As Syria’s complex war ramps up, the Trump administration is scrambling to tamp down tensions and avoid open hostilities with the Russians.
This weekend’s fast-paced developments bring new urgency to easing escalating strains between Washington and Moscow, who are both fighting in Syria but with opposing objectives. It’s an effort made more complicated by the increasingly messy battlefield in the Arab country, which includes deepening Iranian involvement — its first missile foray into Syria occurred Sunday — and an ongoing probe in the United States into Russian meddling in the presidential election.
In the first high-level U.S. public comments about the situation, Marine Gen. Joseph Dunford, chairman of the Joint Chiefs of Staff, said Monday the former Cold War foes are in delicate discussions to restore normalcy to communications and maintain focus on fighting IS instead of each other.
“The worst thing any of us could do right now is address this with hyperbole,” Dunford said at the National Press Club.
Throughout Syria’s six-anda-half year civil war, the United States has supported rebels opposed to President Bashar Assad’s government and extremist groups like IS, while Russia has backed Assad.
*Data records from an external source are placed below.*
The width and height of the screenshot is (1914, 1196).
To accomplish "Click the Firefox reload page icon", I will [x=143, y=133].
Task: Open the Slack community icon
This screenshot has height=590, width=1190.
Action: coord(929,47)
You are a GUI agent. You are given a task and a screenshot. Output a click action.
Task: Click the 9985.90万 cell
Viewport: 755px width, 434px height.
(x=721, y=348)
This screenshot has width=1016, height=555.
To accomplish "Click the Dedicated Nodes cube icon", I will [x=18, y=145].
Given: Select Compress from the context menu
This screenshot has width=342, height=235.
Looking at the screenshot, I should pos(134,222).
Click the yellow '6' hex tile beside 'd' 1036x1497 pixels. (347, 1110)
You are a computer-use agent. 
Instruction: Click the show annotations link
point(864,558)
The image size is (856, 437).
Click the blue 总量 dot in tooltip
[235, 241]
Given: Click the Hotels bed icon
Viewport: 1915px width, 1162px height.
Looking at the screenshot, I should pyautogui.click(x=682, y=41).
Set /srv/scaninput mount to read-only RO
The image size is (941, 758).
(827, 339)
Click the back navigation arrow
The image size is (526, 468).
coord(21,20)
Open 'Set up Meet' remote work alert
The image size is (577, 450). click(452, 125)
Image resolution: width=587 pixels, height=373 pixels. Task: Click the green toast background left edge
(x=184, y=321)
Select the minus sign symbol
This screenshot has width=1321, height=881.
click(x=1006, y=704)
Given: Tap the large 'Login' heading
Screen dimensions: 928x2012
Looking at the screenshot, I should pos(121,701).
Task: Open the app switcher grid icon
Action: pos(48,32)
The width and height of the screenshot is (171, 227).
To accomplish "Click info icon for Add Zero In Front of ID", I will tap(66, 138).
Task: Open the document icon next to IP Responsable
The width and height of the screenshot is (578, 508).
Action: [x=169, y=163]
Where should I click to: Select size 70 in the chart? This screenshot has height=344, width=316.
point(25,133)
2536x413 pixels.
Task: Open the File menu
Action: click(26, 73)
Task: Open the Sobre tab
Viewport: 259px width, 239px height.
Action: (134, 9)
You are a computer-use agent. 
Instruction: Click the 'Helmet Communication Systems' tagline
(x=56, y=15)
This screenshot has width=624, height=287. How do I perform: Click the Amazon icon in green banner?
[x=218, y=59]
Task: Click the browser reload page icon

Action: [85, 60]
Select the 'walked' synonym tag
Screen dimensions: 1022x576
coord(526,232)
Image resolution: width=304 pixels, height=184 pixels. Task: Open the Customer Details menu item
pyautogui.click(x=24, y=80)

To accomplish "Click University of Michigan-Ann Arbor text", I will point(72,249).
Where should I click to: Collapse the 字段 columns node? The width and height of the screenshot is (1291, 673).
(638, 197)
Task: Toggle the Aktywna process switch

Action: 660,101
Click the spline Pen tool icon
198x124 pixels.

And that disagreement has constrained American leaders, who’ve made clear that any U.S. military activity in Syria avoid provoking an open confrontation between the U.S. and Russia, the world’s two greatest nuclear powers.
At the White House, spokesman Sean Spicer said: “It’s important and crucial that we keep lines of communication open to deconflict potential issues.” The U.S. and Russia use the term “deconfliction” for discussions to prevent mishaps between their planes flying in Syria’s skies.
But in a warning that the U.S. would protect its partners, Spicer said: “The Syrian regime and others in the region need to understand that we will retain the right of self-defence of coalition forces aligned against ISIS.”
Tensions rose Sunday as the U.S. shot down a Syrian Air Force SU-22 fighter that U.S. officials said had bombed Americanbacked Syrian fighters involved in an emerging battle to recapture the Islamic State’s self-declared capital of Raqqa. The U.s.-led coalition said it acted in “collective self-defence” of partnered forces. Russia called it a “cynical” violation of the Arab country’s sovereignty.